Your objective: Below are the records. Retype, exactly, the lines from the first through the line with "The height and", and leave out the pictures.

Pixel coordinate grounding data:

= Beginning of Section =

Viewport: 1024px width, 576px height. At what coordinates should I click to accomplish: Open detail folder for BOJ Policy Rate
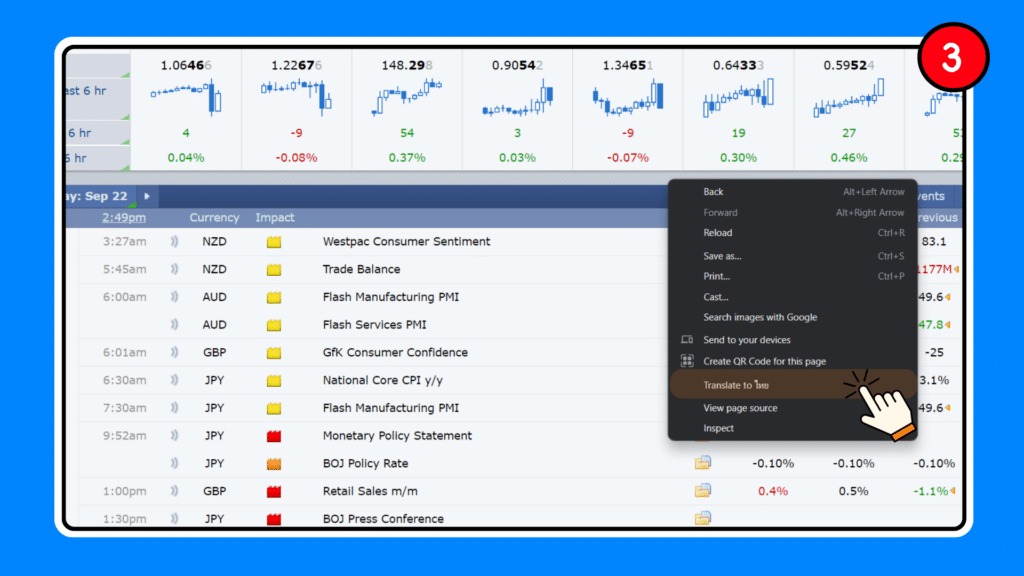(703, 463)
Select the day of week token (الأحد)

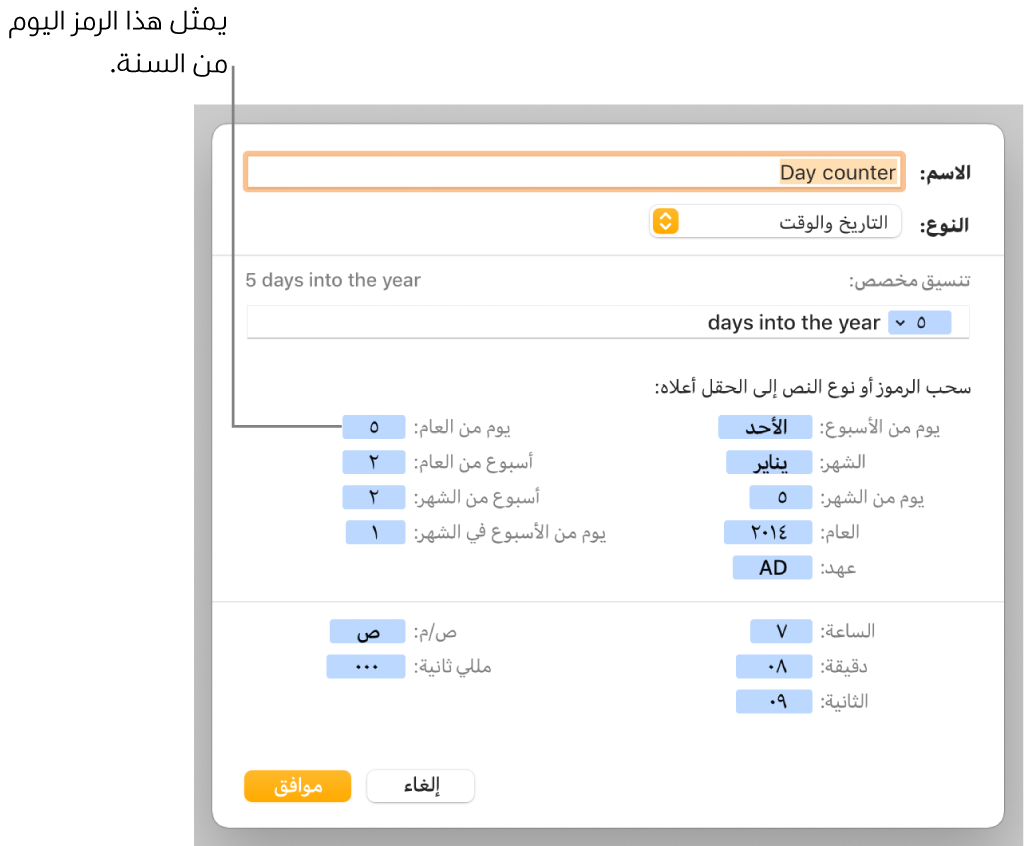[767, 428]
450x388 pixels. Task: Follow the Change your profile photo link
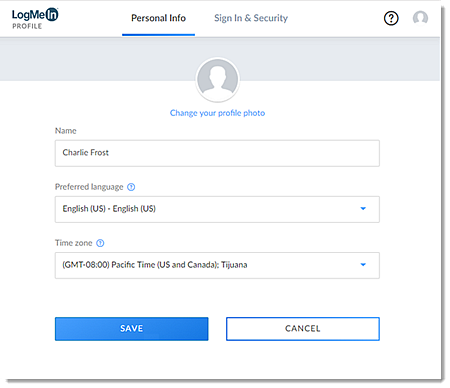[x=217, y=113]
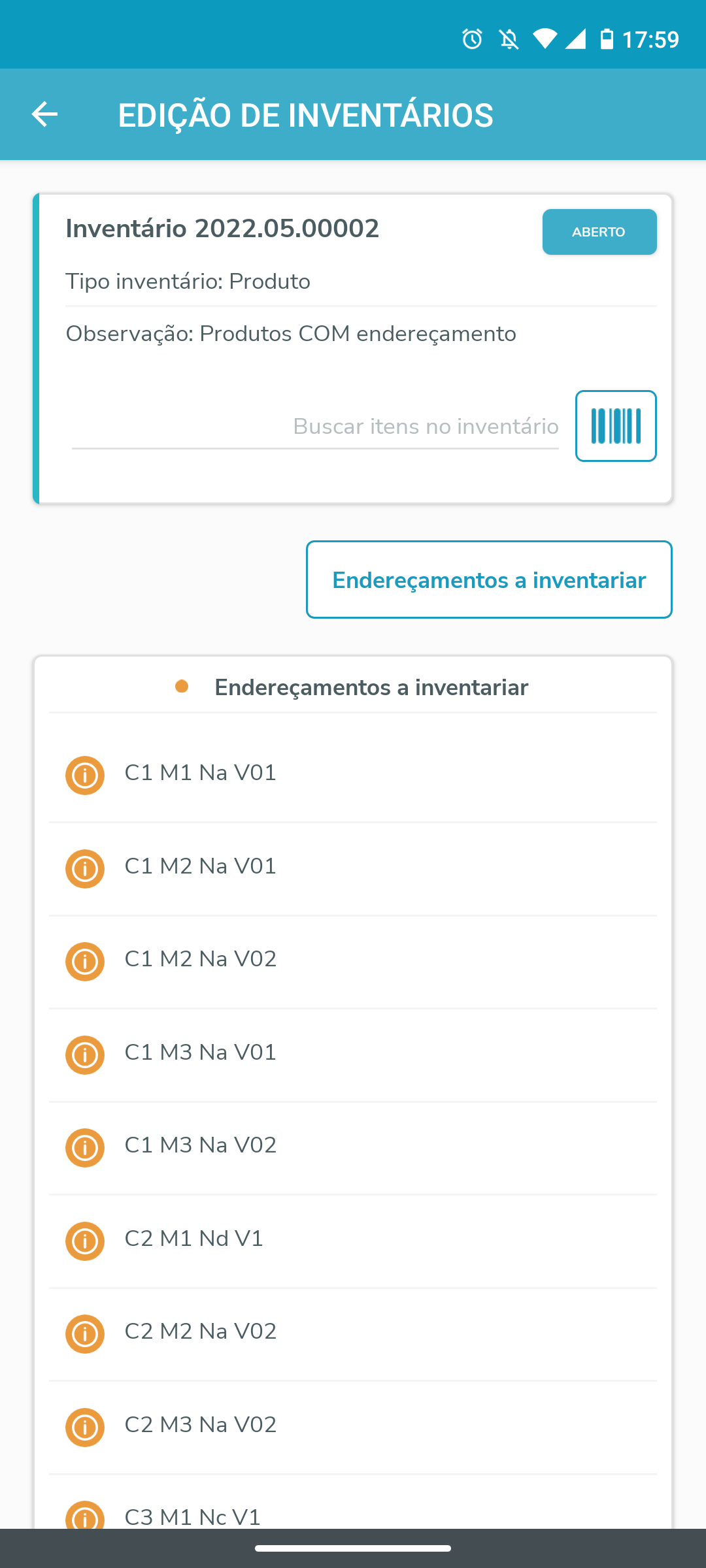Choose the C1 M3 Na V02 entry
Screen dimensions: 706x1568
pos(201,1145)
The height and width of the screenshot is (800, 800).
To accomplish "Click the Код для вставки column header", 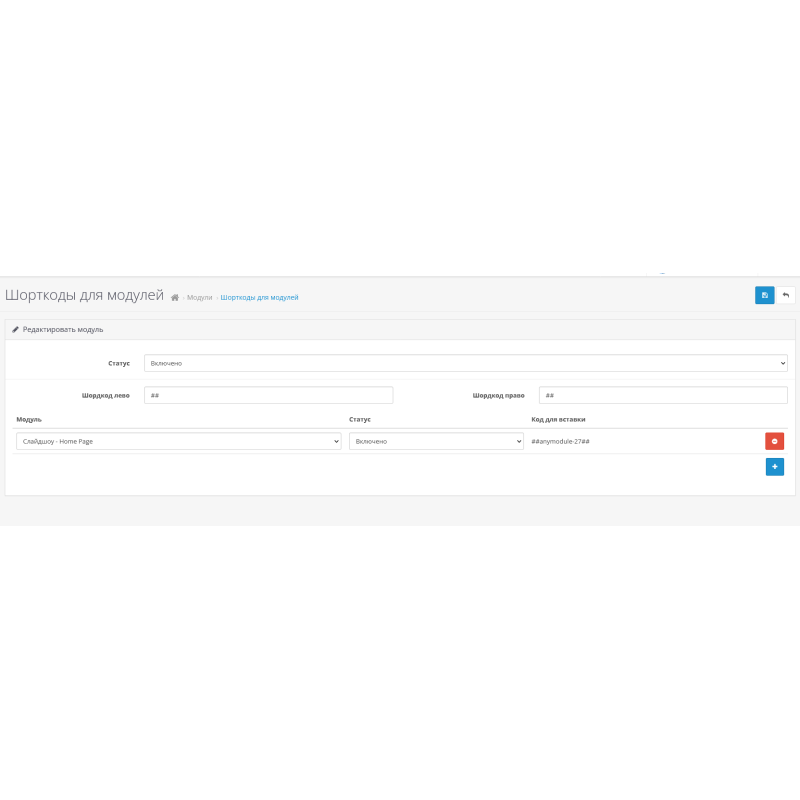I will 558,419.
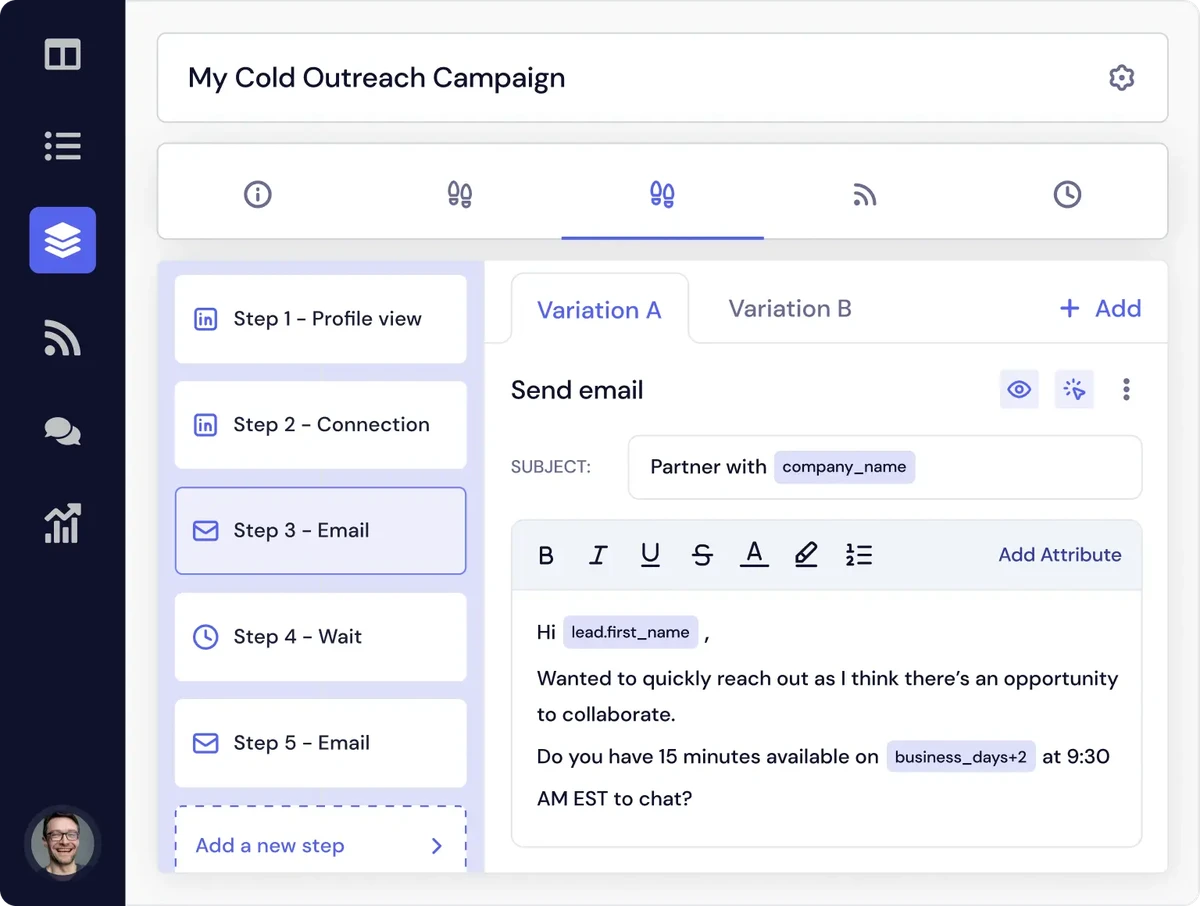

= End of Section =

Expected output:
Viewport: 1024px width, 576px height. At what coordinates should I click to accomplish: Open detail folder for BOJ Policy Rate
(703, 463)
Select the day of week token (الأحد)

[767, 428]
450x388 pixels. Task: Follow the Change your profile photo link
[x=217, y=113]
Choose the C1 M3 Na V02 entry
Screen dimensions: 706x1568
pos(201,1145)
The height and width of the screenshot is (800, 800).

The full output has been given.